Caminaron entre los árboles cogidos de la mano. Tendrían que haber estado felices por poder pasar la noche juntos, pero sentían sus corazones apesadumbrados y vacíos, presas de una sensación de soledad.

– ¿Sabes?, nunca había pensado en la muerte. Nunca había tenido que enfrentarme a ella. Pero me da miedo. Somos demasiado vulnerables.

– Ya lo sé -dijo Sofía categóricamente-. Todos tendremos que pasar por eso en algún momento.

– Miro a mis hijos y me pregunto qué voy a decirles cuando me pregunten adónde se ha ido. Ya no sé en qué creer.

– Eso es porque estás enojado con Dios. Yo pasé toda mi infancia enfadada con Dios simplemente porque mi madre era una fanática. Eso me irritaba. Pero ahora creo. Todo esto tiene que tener un propósito.

– Tengo que ser fuerte por mamá, pero por dentro me siento débil e impotente -confesó él sin ocultar su tristeza.

– Delante de mí no necesitas mostrarte fuerte, Santi.

Y él le apretó la mano.

– Me alegra que hayas venido. Has vuelto cuando más te necesitaba.
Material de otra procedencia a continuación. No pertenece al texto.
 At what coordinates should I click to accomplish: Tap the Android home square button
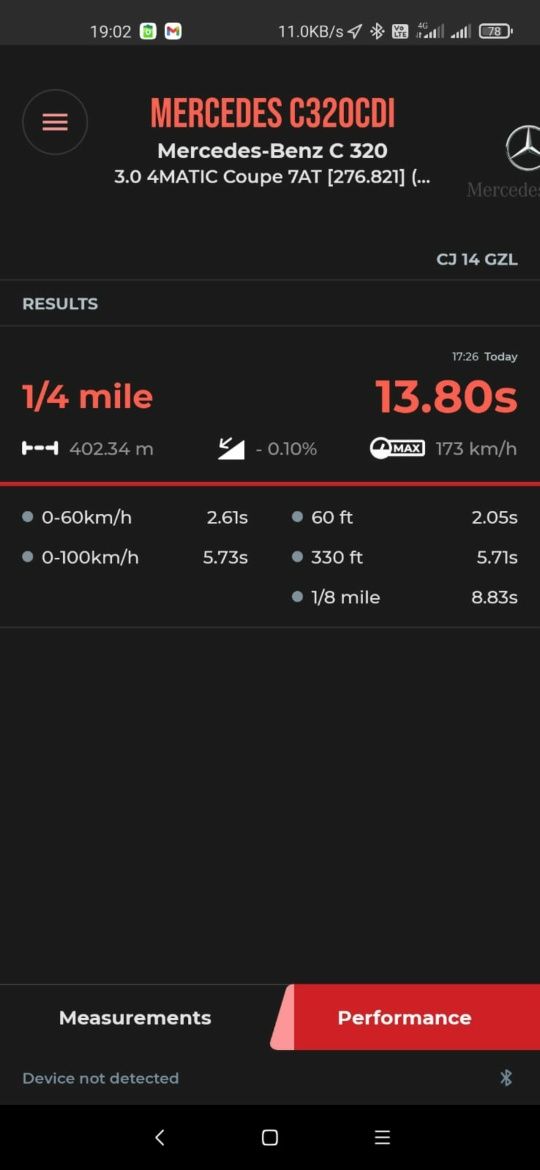(270, 1137)
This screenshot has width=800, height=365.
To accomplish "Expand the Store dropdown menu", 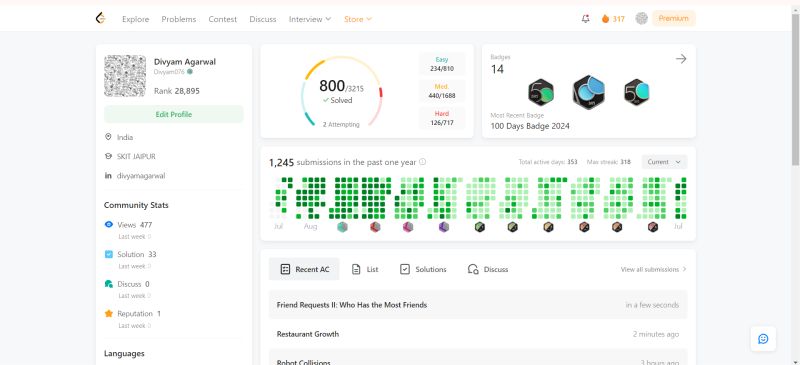I will pos(358,19).
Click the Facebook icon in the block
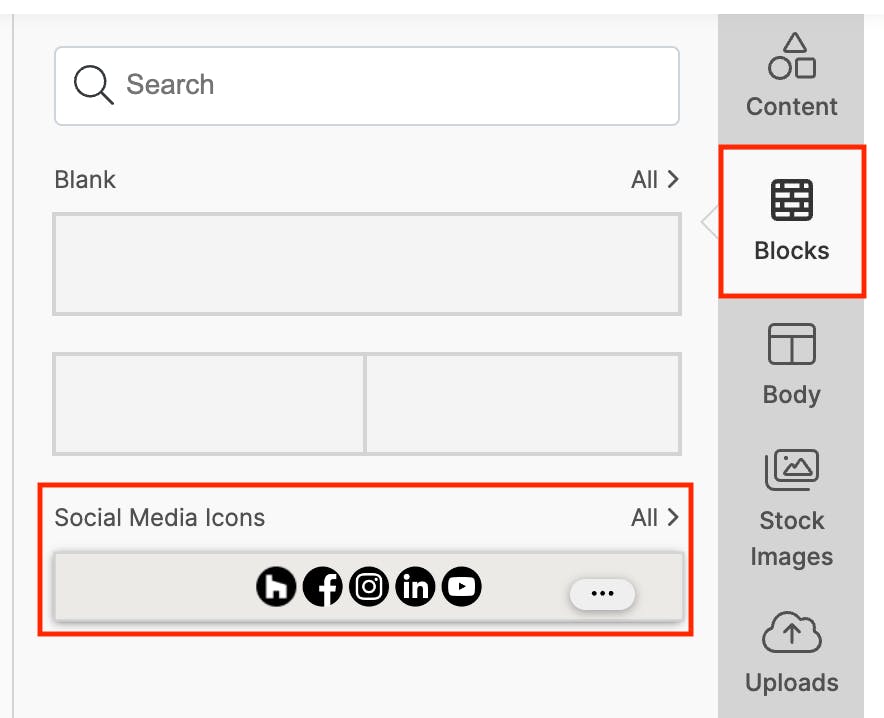This screenshot has width=884, height=718. 322,587
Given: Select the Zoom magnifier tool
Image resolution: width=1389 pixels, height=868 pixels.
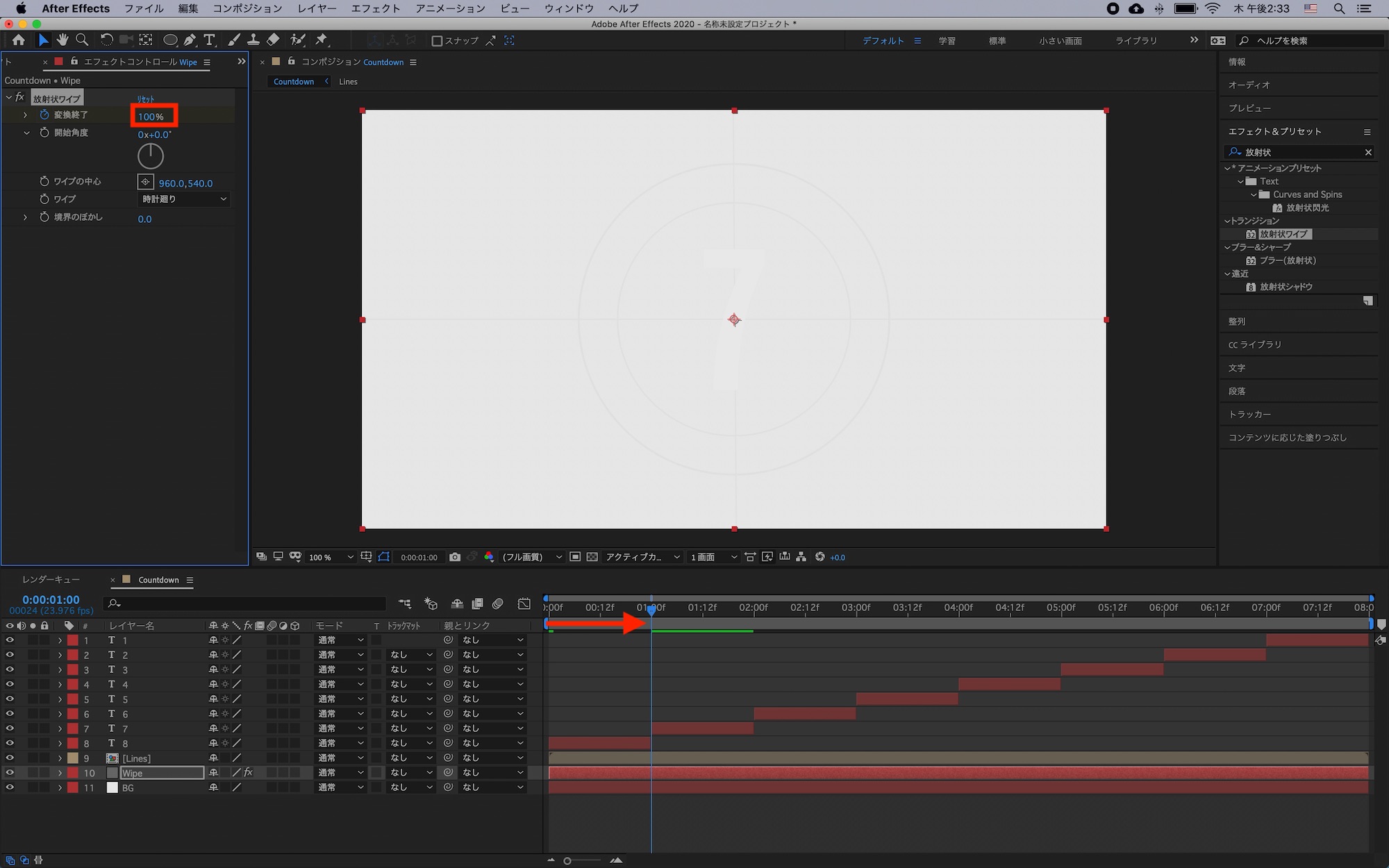Looking at the screenshot, I should click(82, 40).
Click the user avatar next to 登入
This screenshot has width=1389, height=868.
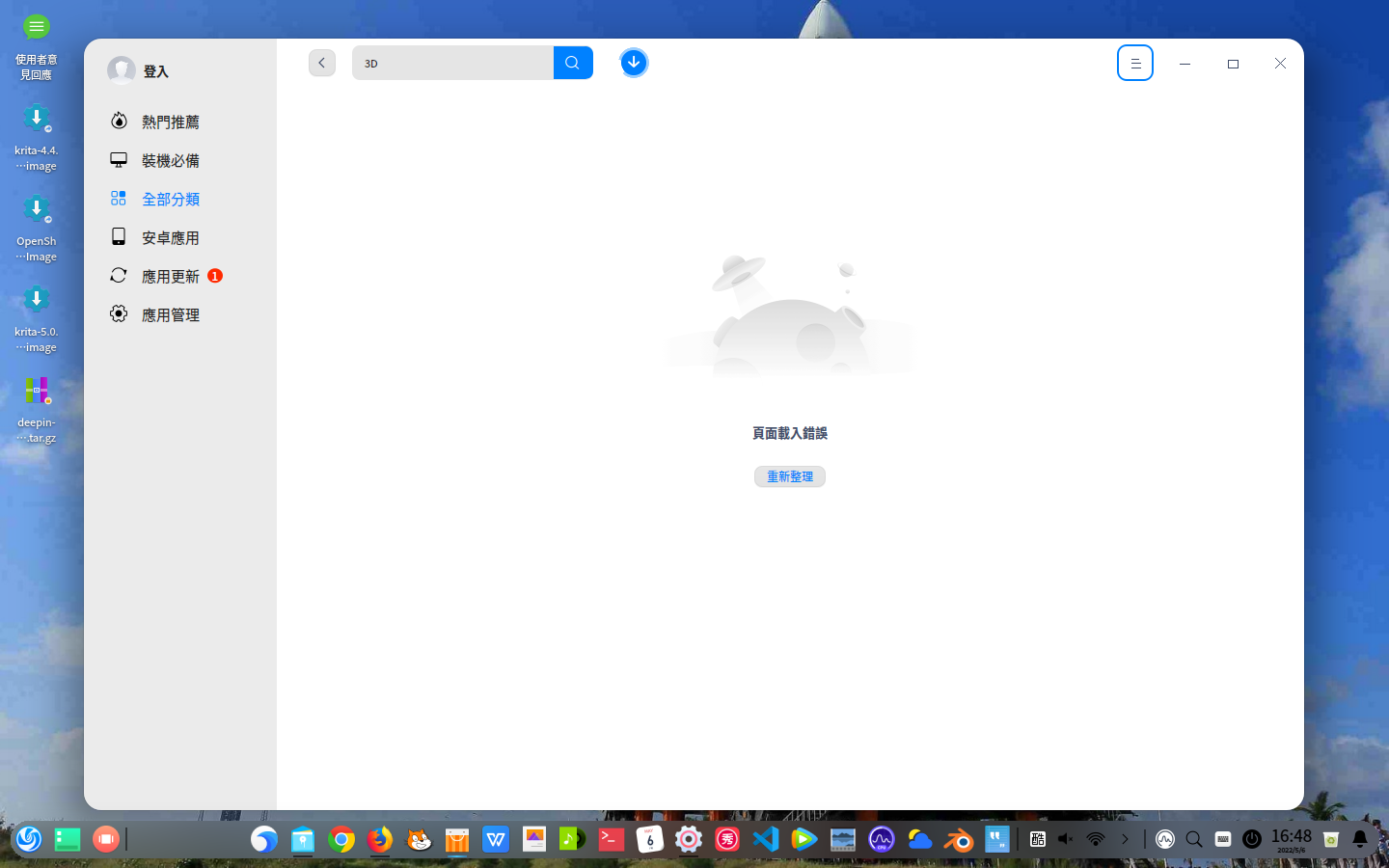pyautogui.click(x=122, y=69)
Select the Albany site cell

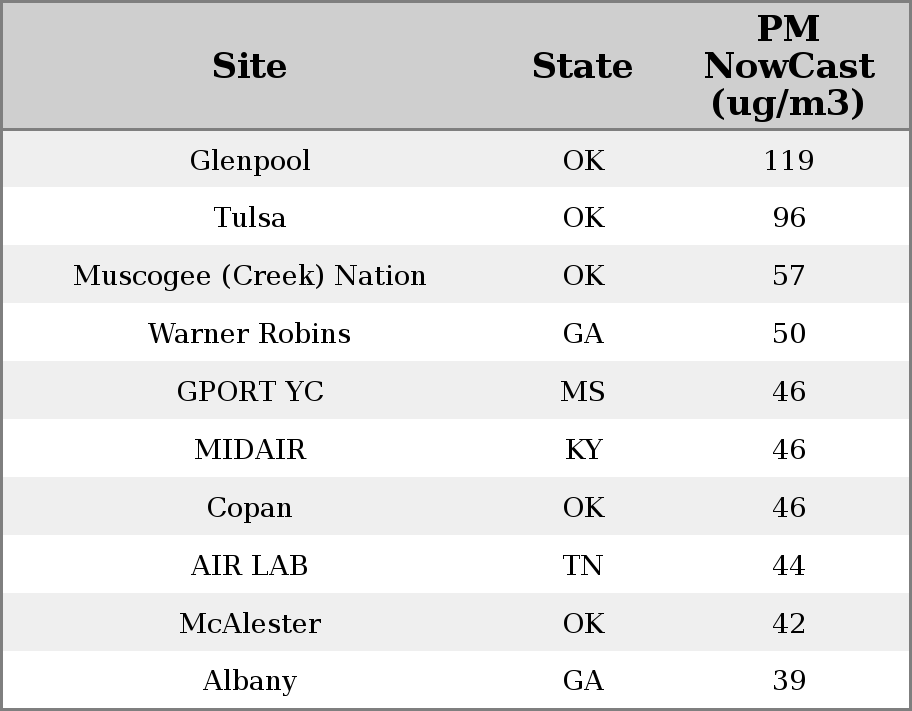[250, 681]
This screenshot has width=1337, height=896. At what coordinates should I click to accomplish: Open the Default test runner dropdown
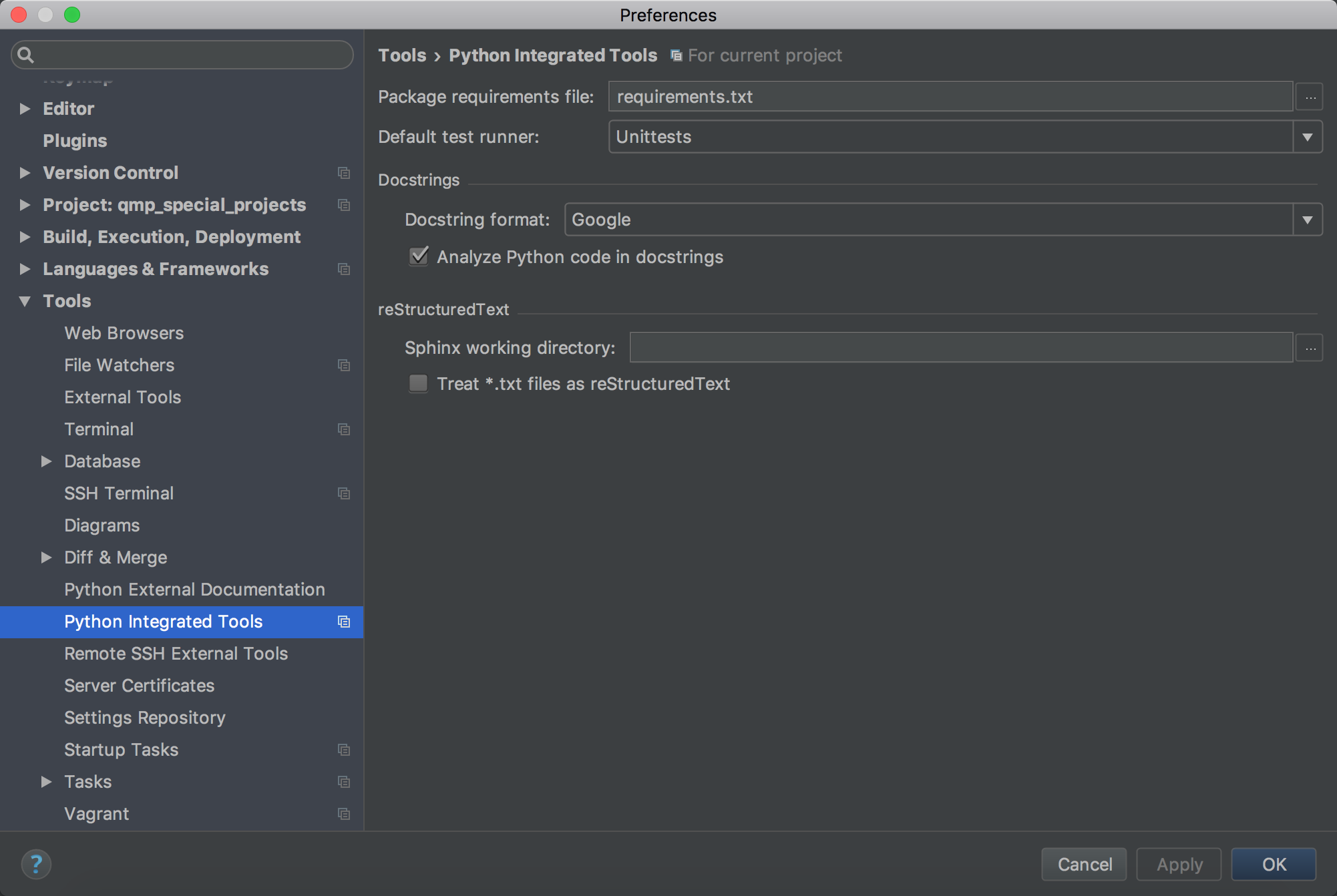(x=1307, y=137)
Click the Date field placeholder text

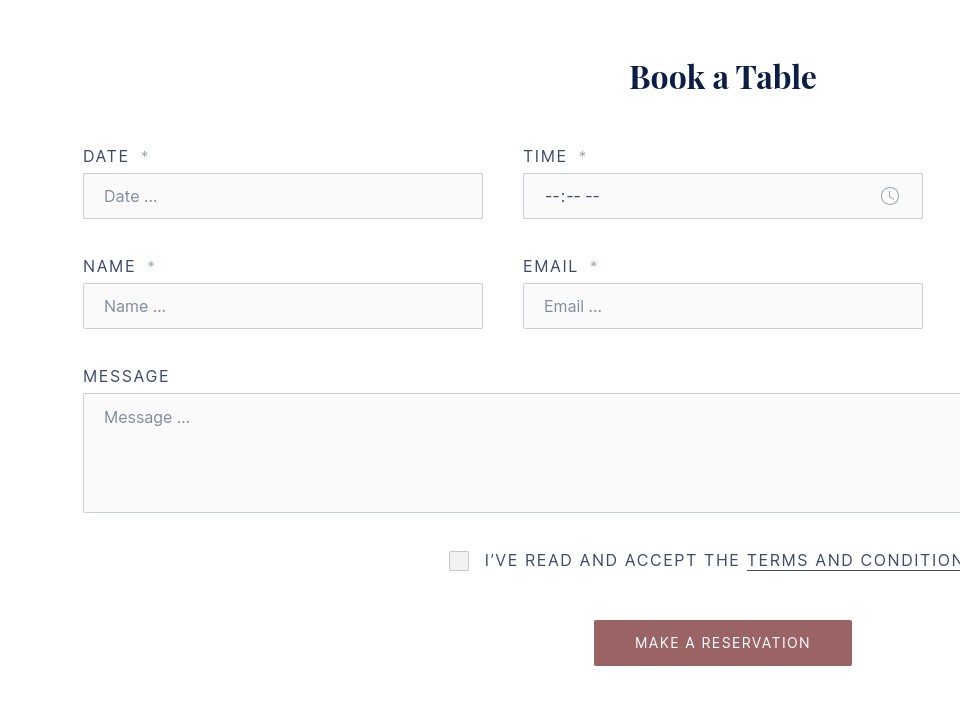pyautogui.click(x=130, y=196)
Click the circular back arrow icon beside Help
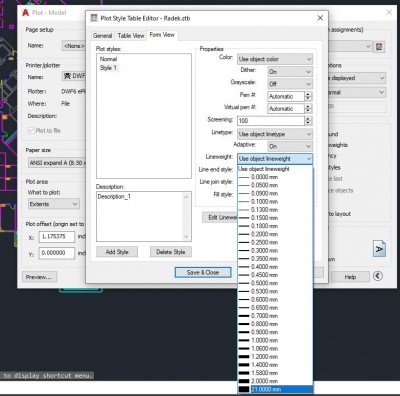The width and height of the screenshot is (400, 396). pos(378,276)
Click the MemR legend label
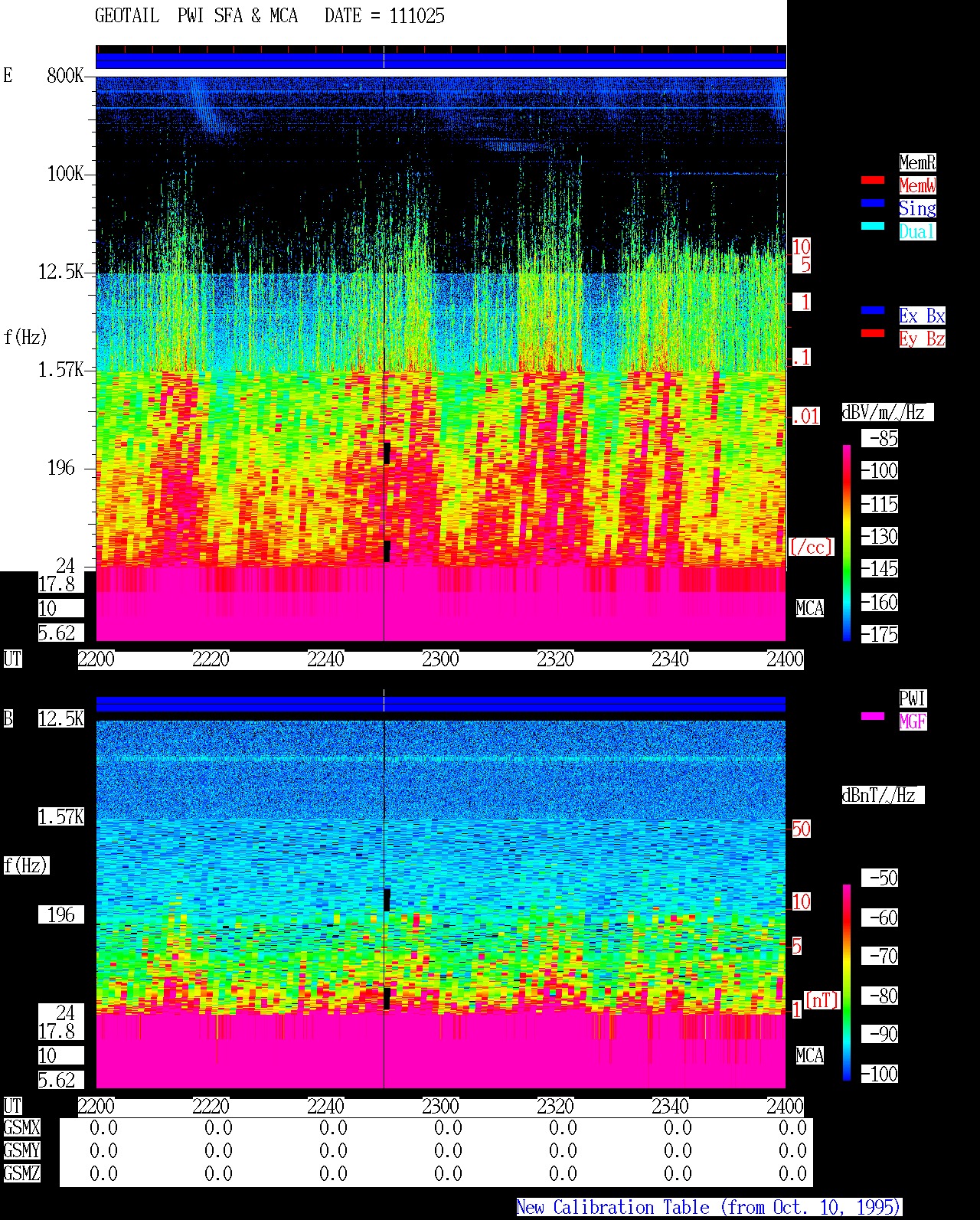Screen dimensions: 980x1220 [917, 162]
Sofía cerró la puerta de la habitación y fue hasta la ventana para cerrar las persianas y correr las cortinas.

– Escucha cómo cantan los grillos -dijo. Estaba nerviosa. Habían hecho el amor antes, pero esa noche sería algo lento e íntimo. Le oyó acercarse por detrás y acto seguido Santi le rodeó la cintura con los brazos y la atrajo hacia él. La besó en el cuello con suavidad. Sofía se apoyó en él y cerró los ojos. Santi le metió las manos por debajo de la falda y ella sintió sus palmas rugosas sobre el estómago. Había mucha humedad en el aire y tenía la piel empapada. Entonces Santi le puso las manos en los pechos, con tanta suavidad que apenas podía sentirlas. Su barba incipiente le hizo cosquillas en el cuello y Sofía se retorció de placer. Se giró hasta que quedaron frente a frente y la boca de Santi se posó sobre la suya con la pasión de alguien que quiere borrar el dolor del presente y abandonarse en brazos de la mujer a la que ama. Por fin ambos se abandonaron en el otro y en la intimidad de la noche Sofía le tuvo para ella sola.

– ¿Estoy vieja? -le preguntó más tarde, cuando vio a Santi mirándole el cuerpo.

– ¿Tú? Nunca -dijo con ternura-. Sólo un poco mayor.